TUGAS YANG DIMINTA:
A. Jawablah pertanyaan berikut berdasarkan kutipan tentang keuangan partai politik.
(i) Tiga kategori apa yang disebut lebih cocok untuk memahami politik keuangan partai atau politisi di Indonesia?
(ii) Dari mana format masif organisasi partai bersumber?
(iii) Dengan apa pengenduran syarat jumlah cabang minimal partai harus dikompensasikan?
B. Teruskan kutipan tentang keuangan partai politik, dimulai setelah kalimat terakhirnya.

KUTIPAN TEKS:
Pendeknya, mobilisasi dana politisi dan dana
partai dengan memanfaatkan dana negara tampaknya adalah cara yang lazim, yang
diterima di kalangan elite.
Karena itu, kategori yang berguna bagi kita
untuk memahami politik keuangan partai atau politisi di Indonesia bukan
kategori siapa dan partai mana yang memanfaatkan uang negara. Yang lebih cocok,
mungkin, adalah kategori (a) tertangkap, (b) terdeteksi, dan (c) tersimpan
rapi.
Jika format masif organisasi dan jaringan
patronase yang menjadi sendi partai ternyata adalah biang keladi korupsi
politik, maka di dua titik inilah perombakan harus dilakukan. Celakanya, format
masif organisasi itu bersumber dari perundang-undangan yang memiliki tujuan
mulia tetapi membawa ekses negatif.
Pengenduran syarat atas jumlah cabang minimal
yang harus dimiliki oleh partai politik untuk meredakan desakan pada politisi
untuk membiayai jaringan patronase yang harus dikompensasikan dengan munculnya
kemungkinan pendirian partai secara asal-asalan.

DATA YANG DIBERIKAN:

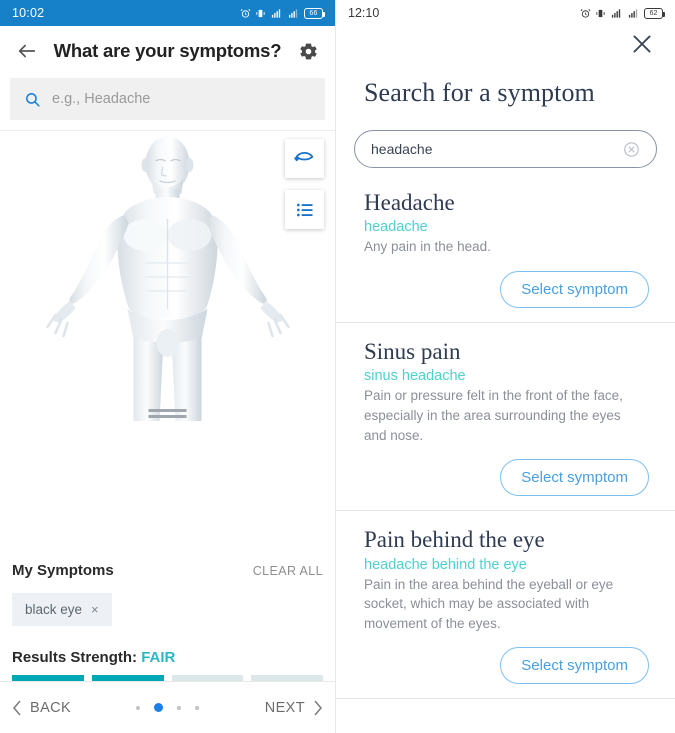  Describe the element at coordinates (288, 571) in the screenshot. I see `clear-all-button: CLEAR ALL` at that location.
--
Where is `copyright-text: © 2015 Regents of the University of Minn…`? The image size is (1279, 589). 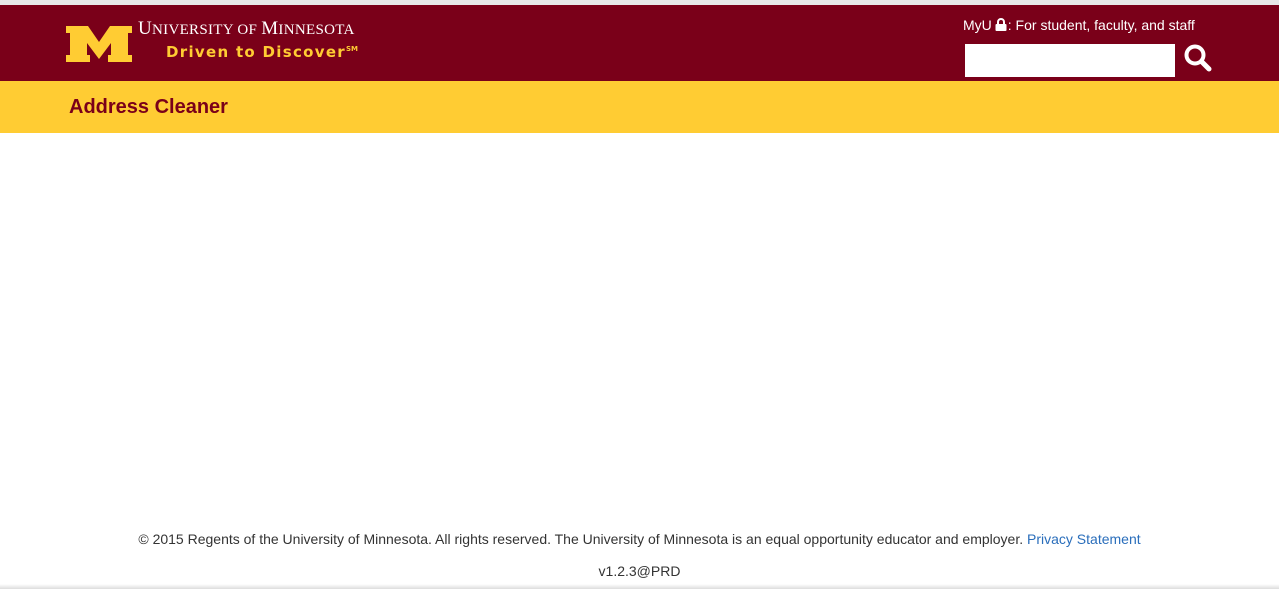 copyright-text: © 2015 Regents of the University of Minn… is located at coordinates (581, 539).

PENYELESAIAN TUGAS:
A.
(i) Tertangkap, terdeteksi, dan tersimpan rapi.
(ii) Dari perundang-undangan yang memiliki tujuan mulia tetapi membawa ekses negatif.
(iii) Dengan munculnya kemungkinan pendirian partai secara asal-asalan.

B.
Implikasi praktisnya, kemudahan pendirian
partai kelak akan menyulitkan administrasi pemilihan umum, karena ratusan
partai baru akan dengan mudah ikut pemilu.
Selain itu, jangkauan partai ke daerah akan
menipis drastis karena tak punya tangan organisasi di tingkat bawah, dan itu
justru akan semakin menjauhkan mereka dari publik.
Tampaknya, yang lebih cocok dilakukan adalah
memerangi politik berbasis patronase yang selama ini tertanam dalam tubuh
partai-partai di Indonesia.
Standar etika politik dalam kompetisi
internal partai yang bisa mencegah praktik patronase perlu didesakkan dalam
kehidupan internal partai.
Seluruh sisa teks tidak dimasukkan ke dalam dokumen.